SynBody is a large-scale synthetic datasets for human perception and modelling
In the field of 3D object detection for autonomous driving applications, SenseTime's research team proposes a new paradigm, named Historical Object Prediction (HoP) for multi-view 3D detection in their paper titled “Temporal Enhanced Training of Multi-view 3D Object Detector via Historical Object Prediction”. This approach leverages temporal information to enhance the training of multi-view 3D object detection models more effectively.
HoP achieves 68.5% NDS and 62.4% mAP with ViTL on nuScenes test, outperforming all the 3D object detectors on the leaderboard. As a plug-and-play approach, HoP can be easily incorporated into state-of-the-art BEV detection frameworks, reshaping the paradigm of utilizing temporal information for 3D object detection.
Framework of HoP
SenseTime's outstanding achievements at this year's ICCV encompass a wide range of areas including object detection, video segmentation, 3D perception and reconstruction, semi-supervised learning, NeRF, and more. These significant technological breakthroughs underscore SenseTime's unwavering commitment to pushing the boundaries of AI research.
SenseTime's Commitment to Building an Open Ecosystem
SenseTime recognizes the importance of openness and collaboration in fostering a new ecosystem that includes enterprises, universities, and research institutes. SenseTime actively engages in academic exchanges, and competitions to facilitate the transformation of research into practical business applications, as well as to explore collaborative models between industry and academia.
Concurrently, SenseTime is committed to promoting AI infrastructure and open-source ecosystems, working alongside developers to drive the prosperous development of the AI community. Their open-source platform, OpenMMLab, is extremely popular on GitHub and has received over 87,000 stars since its launch in 2018. SenseTime’s open-source projects have expanded into various domains, including decision intelligence, large language models, extended reality, data platforms, high-performance training and inference frameworks, and AI intelligent agent frameworks. These projects provide the comprehensive support needed to make novel breakthroughs in academic research and industrial implementation.
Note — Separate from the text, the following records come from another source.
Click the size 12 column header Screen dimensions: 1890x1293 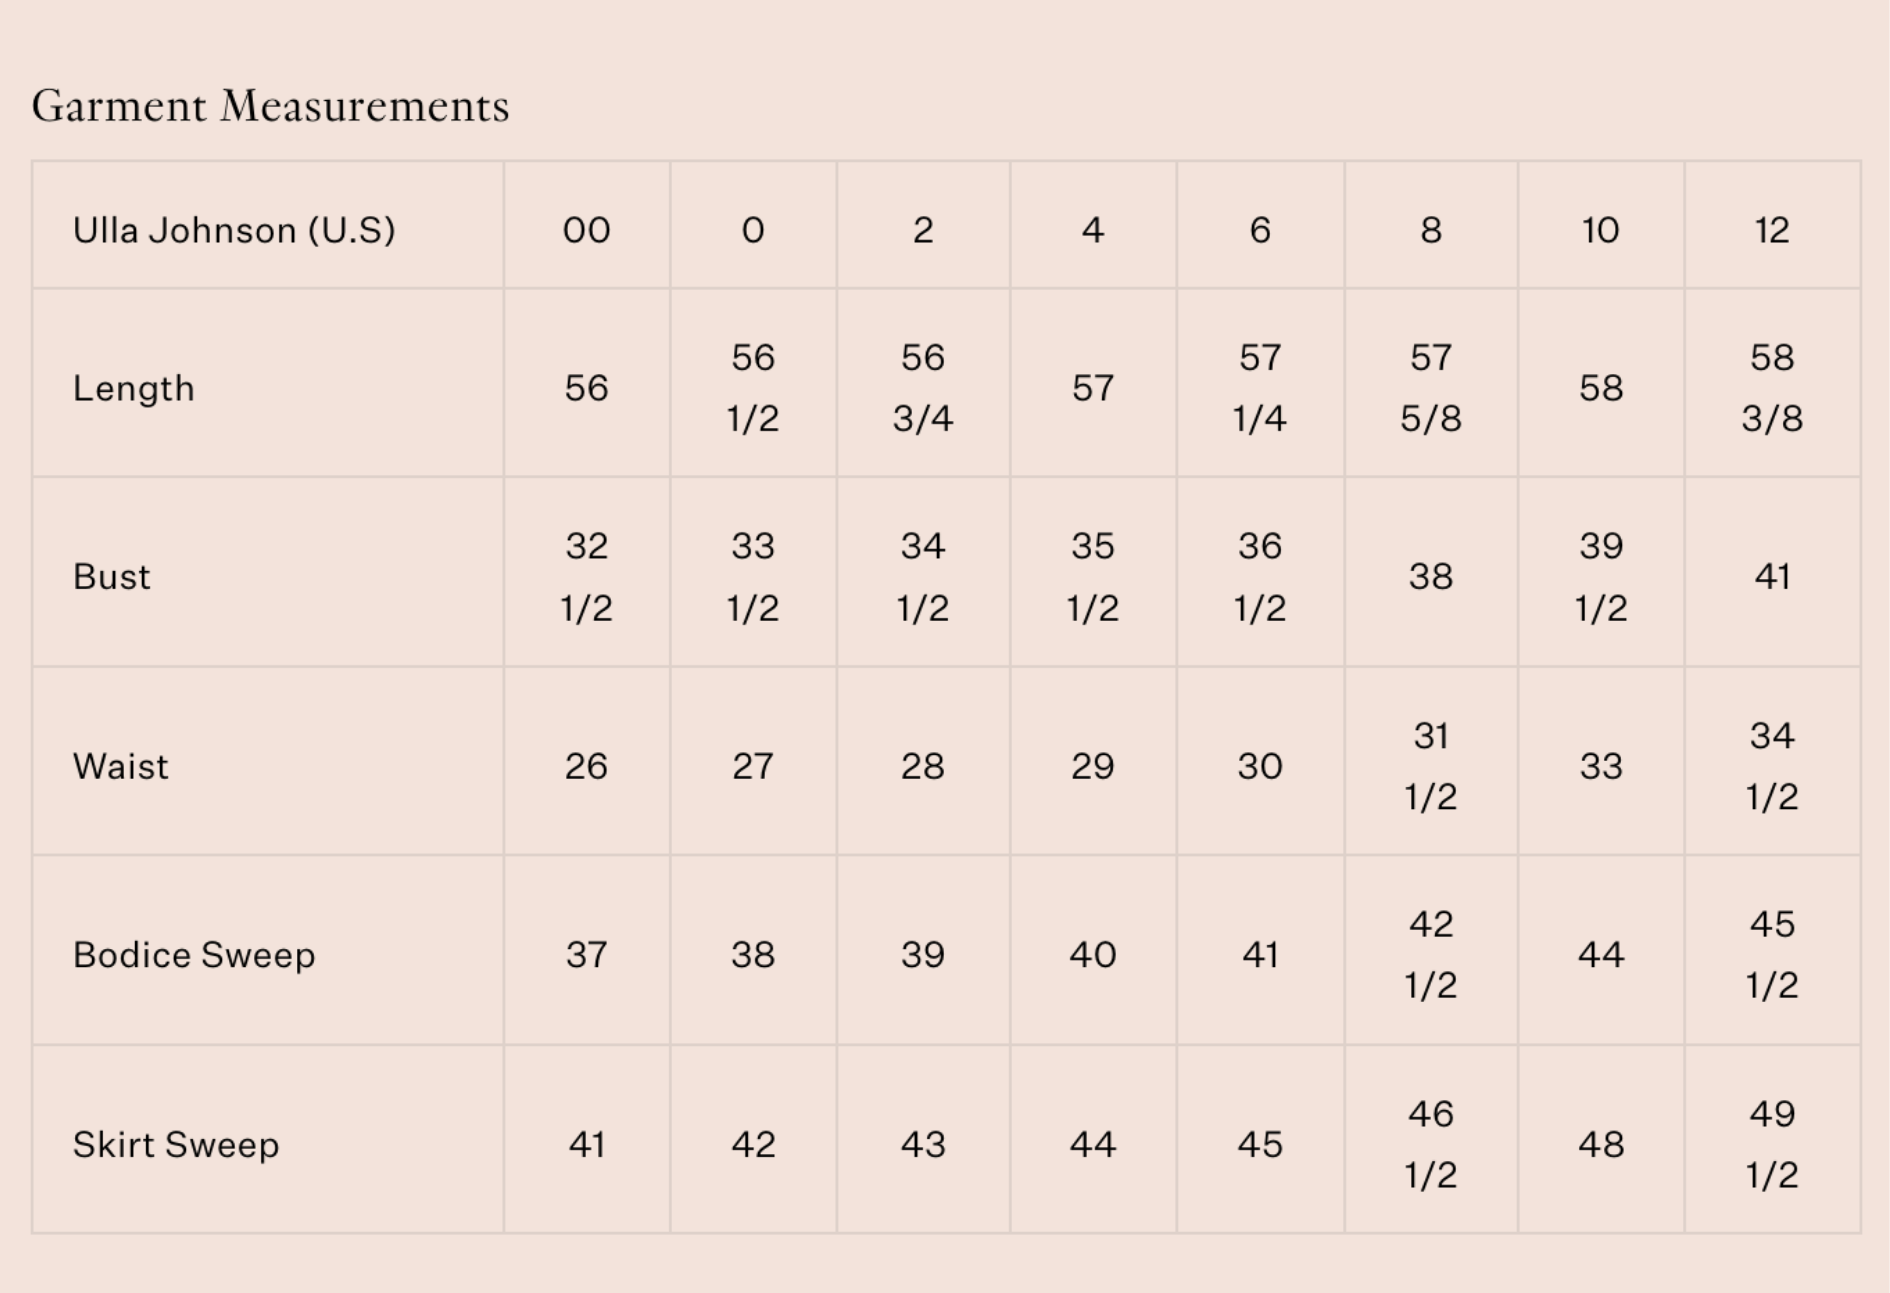coord(1771,230)
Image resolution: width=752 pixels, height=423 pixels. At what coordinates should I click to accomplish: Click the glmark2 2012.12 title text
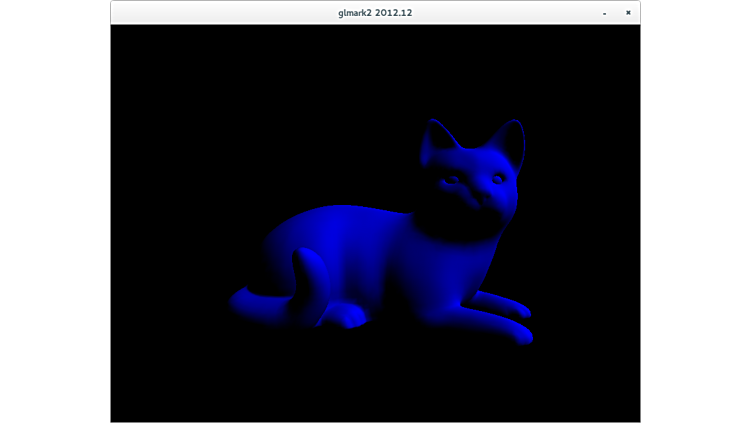pyautogui.click(x=376, y=13)
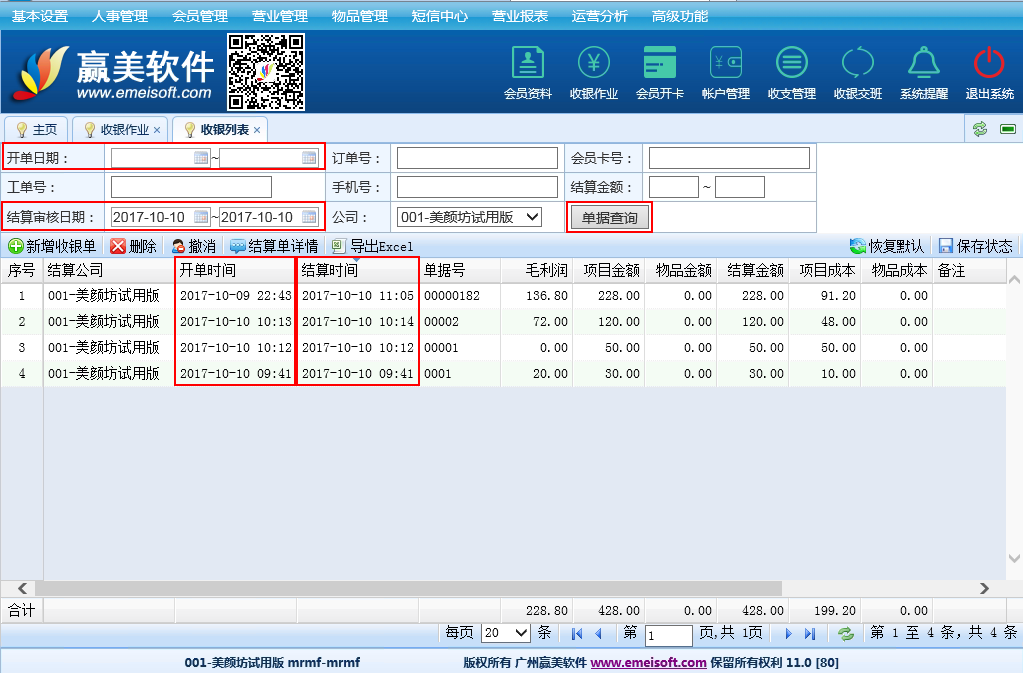1023x673 pixels.
Task: Click the horizontal scrollbar right arrow
Action: coord(984,589)
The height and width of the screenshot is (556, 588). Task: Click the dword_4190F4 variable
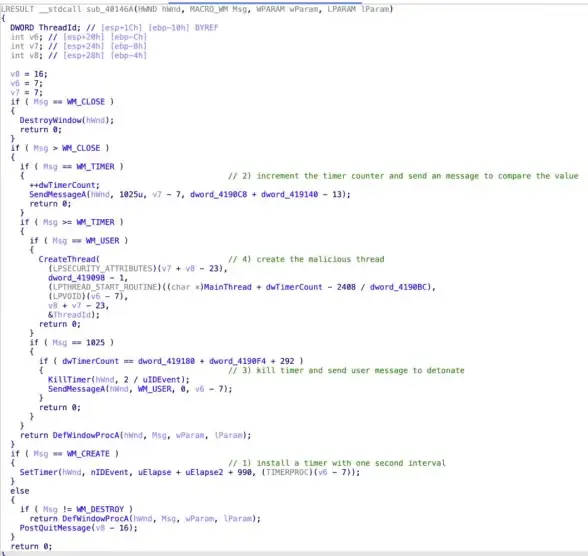[x=237, y=361]
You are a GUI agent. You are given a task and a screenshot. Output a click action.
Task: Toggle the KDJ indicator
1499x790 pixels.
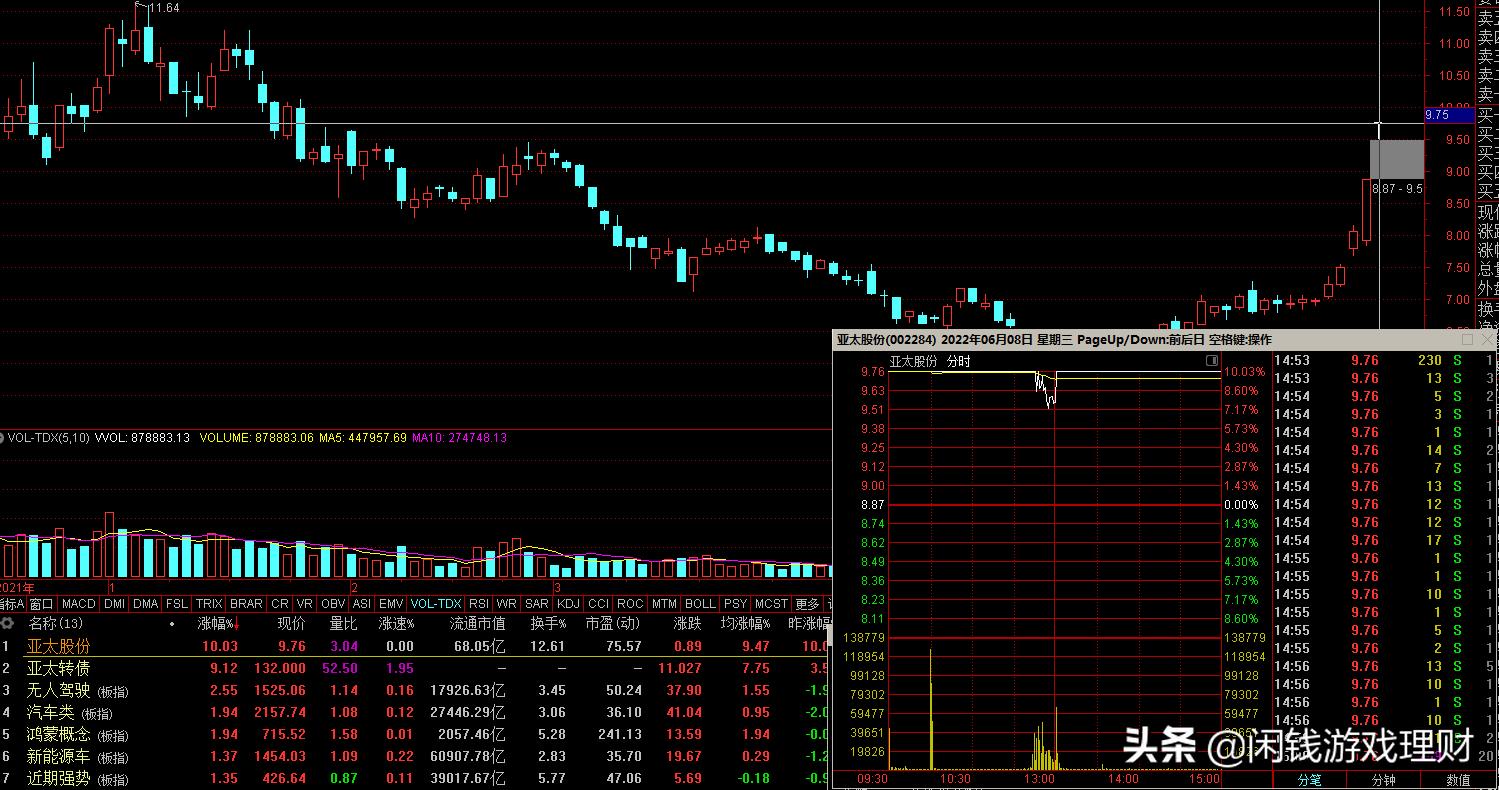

Specifically, SenseTime's collaboration with the Joint Lab has resulted in the development of InternLM, a large language model (LLM) that has made a remarkable impact on the open-source community and industry. The latest InternLM-20B model offers advanced performance and convenient application, achieving comparable capabilities to the benchmark Llama2-70B model with less than one-third of the parameters.
Adhering to the principles of openness in development, SenseTime, along with its industry partners, eagerly embraces the new wave of technological revolution in large models. By enabling AI technology to unleash broader industrial value, SenseTime aims to contribute to the advancement of AI and its practical applications.